The project, as mentioned, is part of Orient Express' transformation into a global platform for experiential luxury. The brand is part of the Accor group, which has chosen Lvmh as its strategic partner (according to rumours, the partnership is equal and Bernard Arnault's company would have an option to become the exclusive owner of Orient Express by 2027, ed.) After hotels and trains, the entry into the shipping segment expands the integrated offer that combines hospitality, mobility and entertainment. Indeed, Accor operates in Italia in partnership with Arsenale group in the Dolcevita train segment and with two hotels. In Rome the hotel La Minerva, which opened last summer, and in Laguna Orient Express Venezia tell a story that always draws on the brand's historical heritage. Other hotels are being studied not only in Italia, but these remain rumours.

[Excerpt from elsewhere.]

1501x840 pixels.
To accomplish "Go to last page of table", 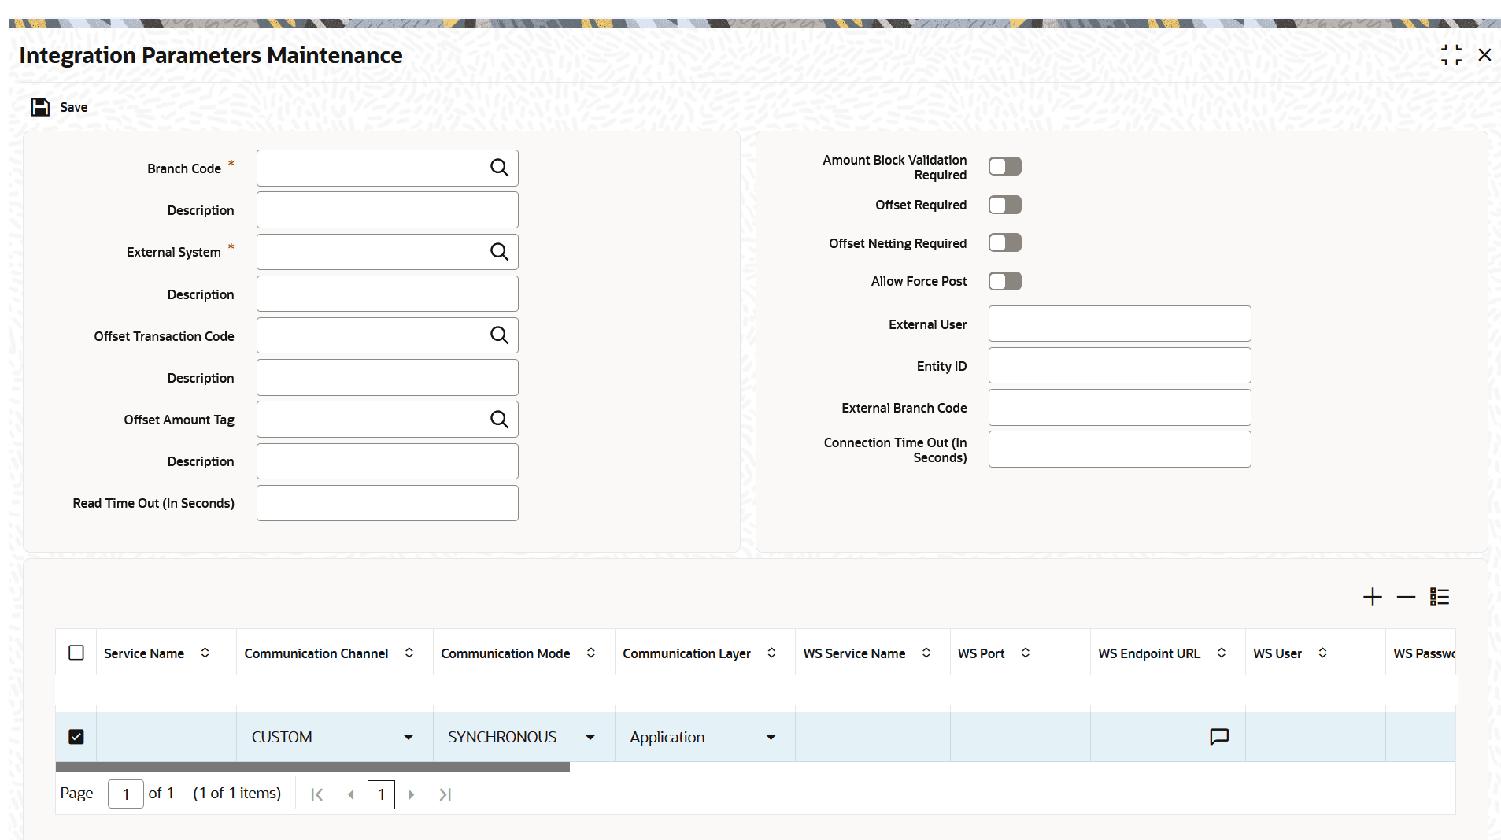I will [x=445, y=795].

Designing the Orient Express Corinthian was the brand's artistic director Maxime D'Angeac. Corinthian and Olympian, the two sailing ships - which, according to the Financial Times, will require an investment of more than €800 million - represent a new frontier of travel. 'I have very strong certainties about what Orient Express should be on the sea,' D'Angeac told Sole 24 Ore in an exclusive interview (published on 1 March 2026, ed.). Train and ship are completely different experiences: on the train, everything is horizontal, more closed; on the ship, light, air, the landscape dominate. But we have maintained the same standards of comfort, savoir-faire, technology and innovation. The social structure of the spaces is also similar: cabins as temples of intimacy, protected corridors, alternative routes, and places of sociability - bars and restaurants - designed to never be crowded or empty. The decorative thread runs through all the decks and is fundamental to the coherence of an object like the largest sailing ship of its generation'.

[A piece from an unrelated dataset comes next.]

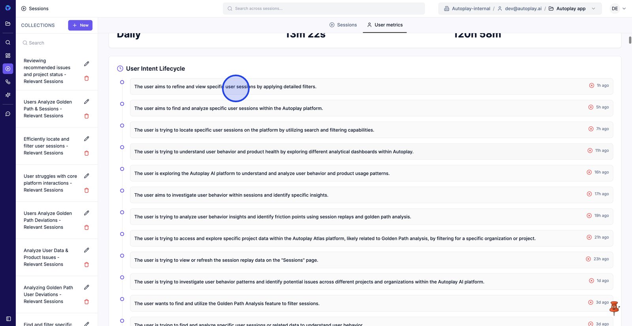
Task: Open 'User struggles with core platform interactions' collection
Action: pyautogui.click(x=50, y=183)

The 220-metre-long boat introduces, from a technological point of view, distinctive elements such as the SolidSail system with three tilting masts over 100 metres and 1,500 square metres of rigid sails, hybrid propulsion geared towards reducing emissions, artificial intelligence systems to avoid collisions with marine mammals, and dynamic positioning that eliminates anchoring, reducing the impact on the seabed.

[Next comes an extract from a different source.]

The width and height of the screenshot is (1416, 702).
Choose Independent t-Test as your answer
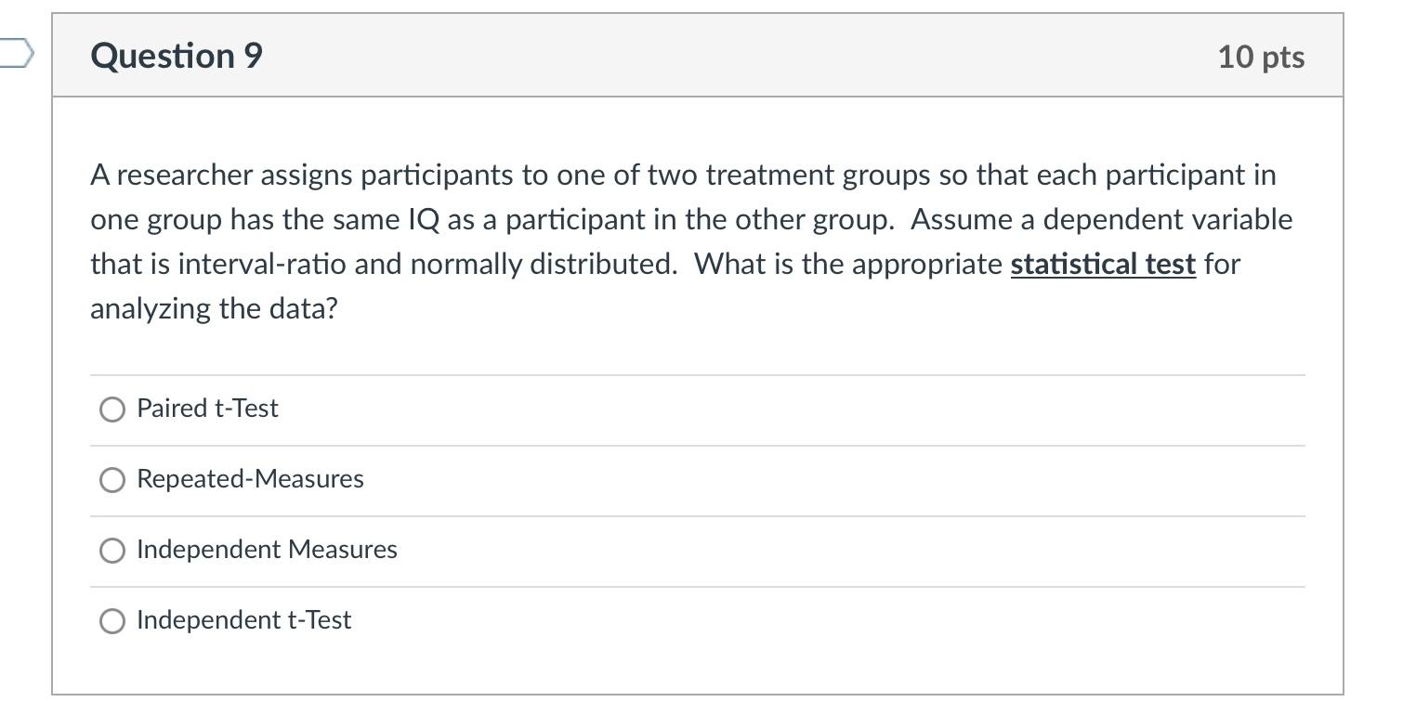click(112, 620)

These solutions are not only engineering but also keep an eye on sustainability, which becomes a competitive lever in a segment - that of luxury cruises - that is increasingly sensitive to environmental reputation.

There are 54 suites between 45 and 230 square metres on board and itineraries will take place in the Mediterranean and Adriatic Sea with iconic ports of call such as Monte Carlo, Portofino and Saint-Tropez, combined with destinations in smaller ports.

As in the case of the historic train, which will return to travel from 2027, for the yachts, lines, decorations and colours are always linked to history, but at the same time profoundly modern. The anchorage to modernity is guaranteed by the choices in terms of wifi, air conditioning, showers, higher ceiling heights, larger windows overlooking the sea, fewer cabins but more space. Attention to the historicity of the brand, on the other hand, is guaranteed by the craftsmen who worked on the project. The design created by Accor involved craftsmen of excellence.